Is set rollout_workers>1 spped up training in normal PPO?

How severe does this issue affect your experience of using Ray?

  • None: Just asking a question out of curiosity
  • Low: It annoys or frustrates me for a moment.
  • Medium: It contributes to significant difficulty to complete my task, but I can work around it.
  • High: It blocks me to complete my task.

Hello guys, I was wondering is the number of rollout_workers linearly related to the number of sampling timesteps per iter? When I set num_rollout_workers=2 and num_rollout_workers=16 during training, the number of samples per iter did not change much (specifically, more workers did not lead to a larger increase in the number of samples). Moreover, there is no significant difference in the training time taken by each iter. I wonder what is the cause of this problem? Or have I misunderstood what rollout_worker does?(The image is shown below,Set num_rollout_workers=2 or 16, and episode_this_iter will be between 150 and 200, and each iter will take roughly 250s-300s of training time)

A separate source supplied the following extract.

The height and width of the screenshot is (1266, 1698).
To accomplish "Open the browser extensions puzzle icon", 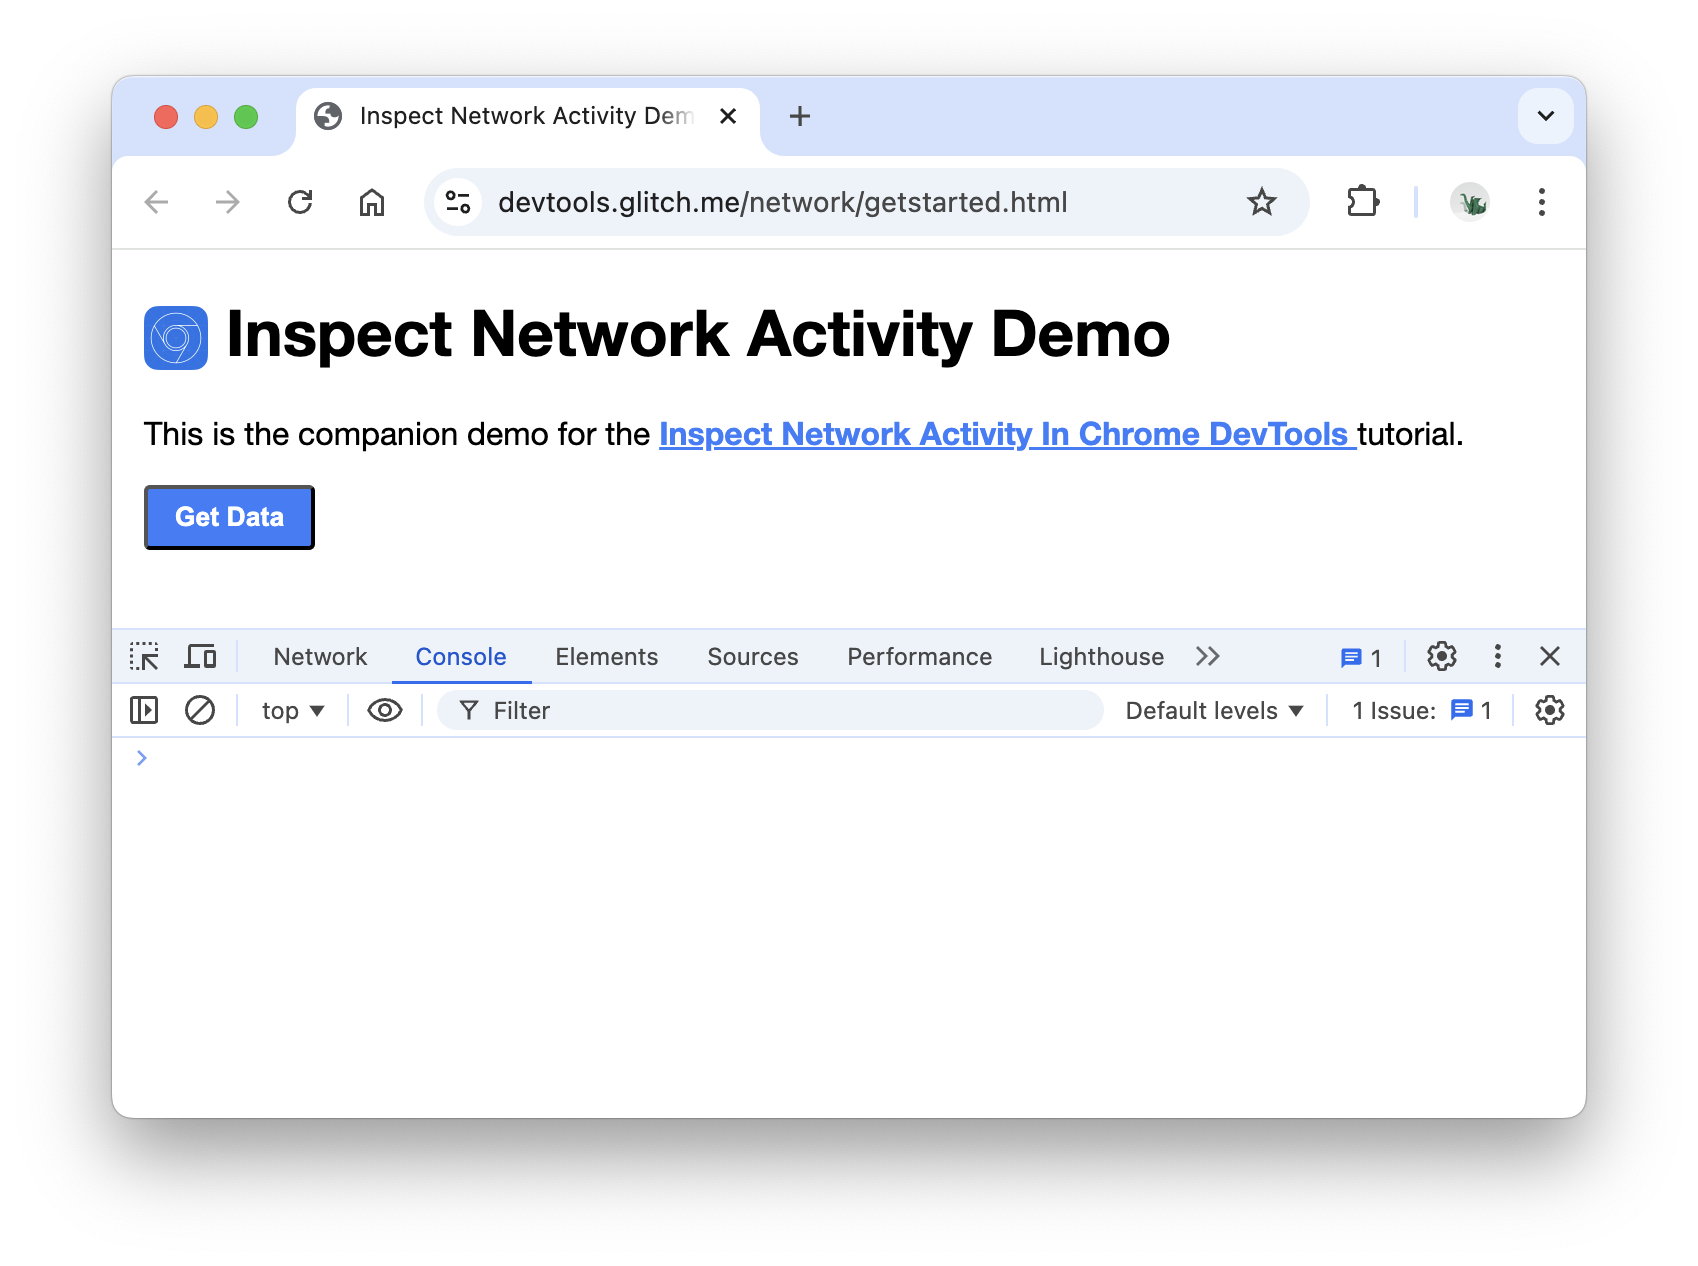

Moreover, during training, there will be multiple identical training messages (as shown below).


I wonder if this is a normal situation?

With PPO, you have two phases between which training alternates. Sampling and learning.
You can only speed up sampling because rollout workers do the rollouts of your policy.
So sampling speed should behave linear roughly speaking. There are other factors that influence this. Obviously, you can’t scale this up linearly indefinitely.

PPO collects samples and waits until it has collected a certain amount of samples until it moves on to train on these samples. Increasing rollout workers will not increase the number of samples usually (only if there is some small random overhead - after that small overhead PPO will move to training). Since PPO is an on-policy algorithm, it makes no sense to collect crazy large amounts of samples if you are only going to train on your “small” train batch size anyways.

Thanks for your reply, it deepened my understanding of the sampling mechanism.